A phase III trial of gemcitabine (Gemzar; Eli Lilly) plus nab-paclitaxel (Abraxane; Celgene) revealed that the drug combination extends survival in patients with pancreatic cancer compared with gemcitabine alone, currently the standard treatment.

Until 2011, gemcitabine (Gemzar; Eli Lilly) was the only treatment choice for patients with late-stage pancreatic cancer. “This was a disease for which there was basically nothing—zero,” says Robert Mayer, MD, vice president for academic affairs and a gastrointestinal cancer specialist at Dana-Farber Cancer Institute in Boston, MA.

That year, results from a large clinical trial showed that patients taking FOLFIRINOX, an intense regimen of 4 chemotherapeutics already in use, lived longer than those taking just gemcitabine (11.1 months vs. 6.8 months). “FOLFIRINOX changed the treatment landscape,” notes Mayer.

That landscape might soon be altered again, based on a phase III trial of nab-paclitaxel (Abraxane; Celgene) plus gemcitabine, reported at the 2013 Gastrointestinal Cancers Symposium in San Francisco, CA, in January by Daniel Von Hoff, MD, physician-in-chief of Translational Genomics Research Institute in Phoenix, AZ.

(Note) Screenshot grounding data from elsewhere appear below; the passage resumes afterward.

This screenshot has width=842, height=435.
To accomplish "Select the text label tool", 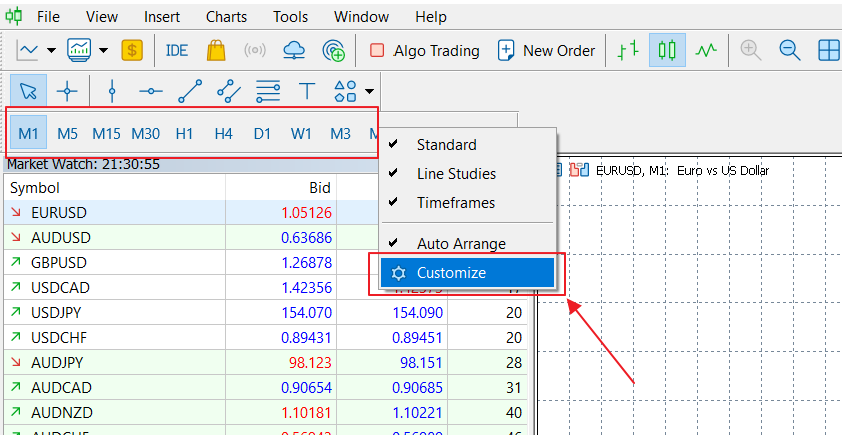I will pos(307,92).
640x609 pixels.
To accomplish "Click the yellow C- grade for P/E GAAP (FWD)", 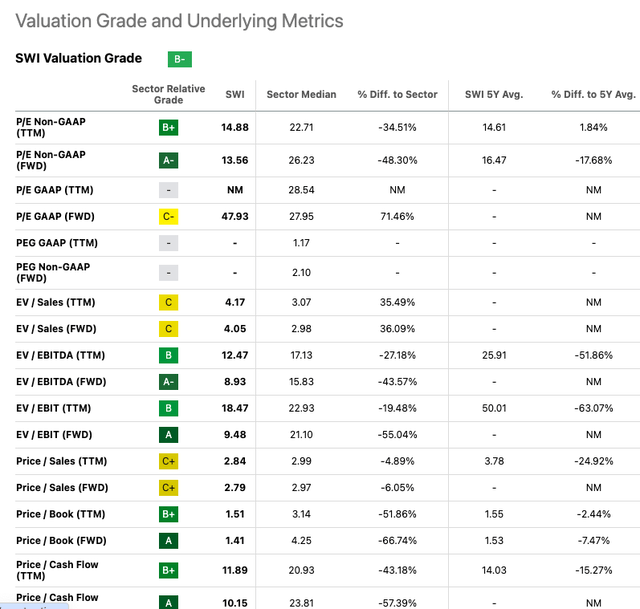I will tap(169, 216).
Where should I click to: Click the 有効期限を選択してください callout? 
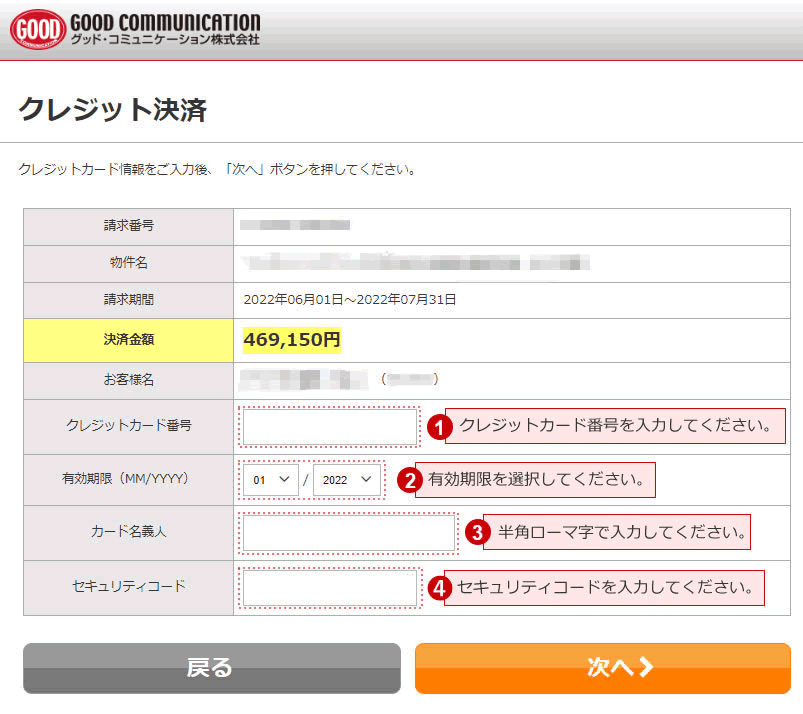tap(536, 480)
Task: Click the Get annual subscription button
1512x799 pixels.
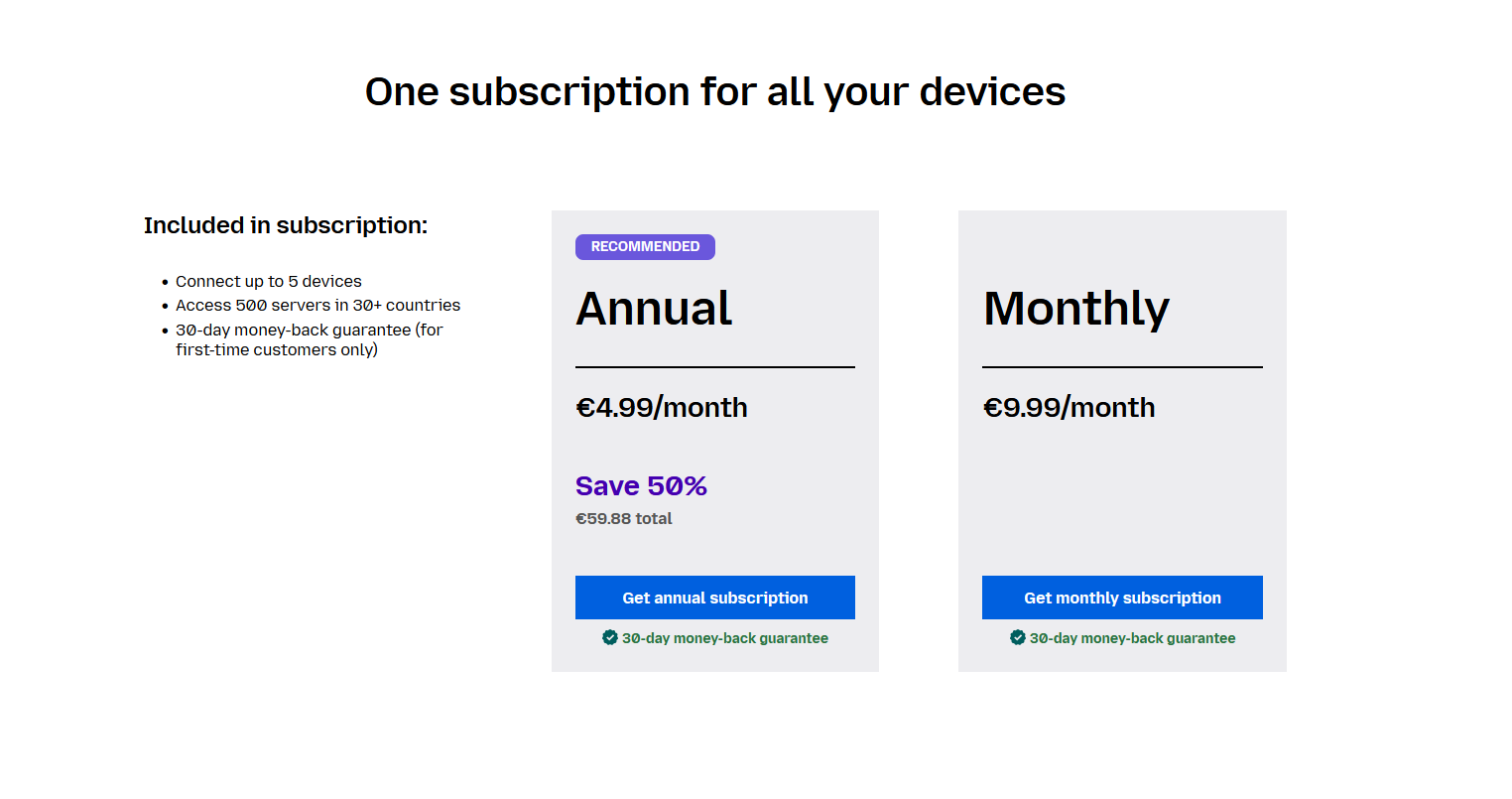Action: tap(714, 598)
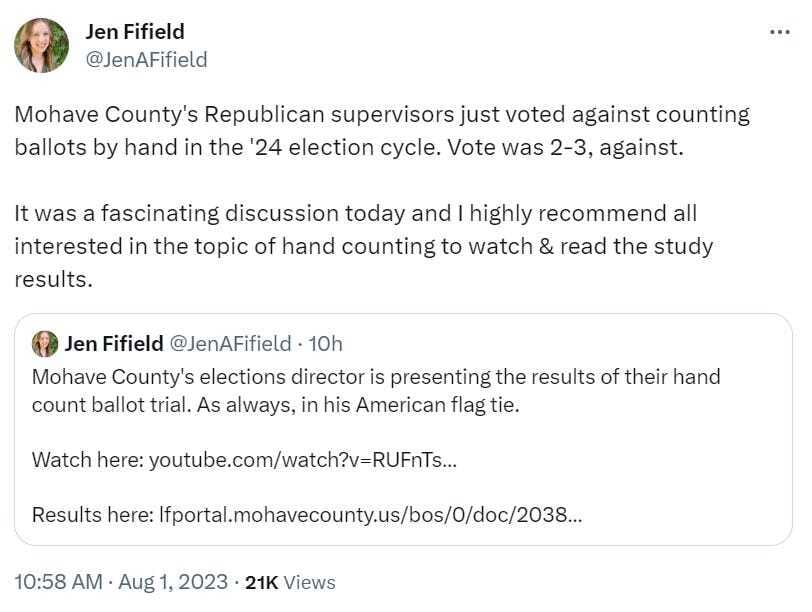The width and height of the screenshot is (812, 612).
Task: Click Jen Fifield's large profile avatar
Action: pyautogui.click(x=41, y=45)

The international, multisite MPACT (Metastatic Pancreatic Adenocarcinoma Clinical Trial) study compared 431 patients with metastatic pancreatic cancer who took nab-paclitaxel and gemcitabine with 430 who took gemcitabine alone. The patients on the nab-paclitaxel–gemcitabine combination fared better in multiple measures than those taking gemcitabine alone, including median overall survival (8.5 months vs. 6.7 months), survival at 1 year (35% vs. 22%), and survival at 2 years (9% vs. 4%). On the downside, the nab-paclitaxel–gemcitabine combination was more likely to produce serious side effects, including neutropenia, fatigue, and neuropathy.

Nab-paclitaxel, an albumin-bound form of paclitaxel, is approved by the U.S. Food and Drug Administration for the treatment of metastatic breast cancer and, in combination with carboplatin, non–small cell lung cancer. Based on the MPACT results, Celgene is expected to seek approval for a pancreatic cancer indication this year.

Without a direct side-by-side comparison, it is impossible to be certain which is more effective, nab-paclitaxel plus gemcitabine or FOLFIRINOX, although the results from the 2 separate studies suggest that FOLFIRINOX might have an edge.

Mayer, who was not involved in the MPACT study, says he has treated about a dozen patients with FOLFIRINOX, one of whom has lived for 2 years. Even so, he cautions that the drug regimen is “not for the faint of heart.” Side effects of the 4 drugs, given as successive intravenous infusions, include neutropenia, anemia, fatigue, vomiting, and diarrhea. The nab-paclitaxel–gemcitabine combination may have fewer harsh side effects.

“The bottom line for me, as a clinical investigator, is that we now have some real choices,” says Mayer.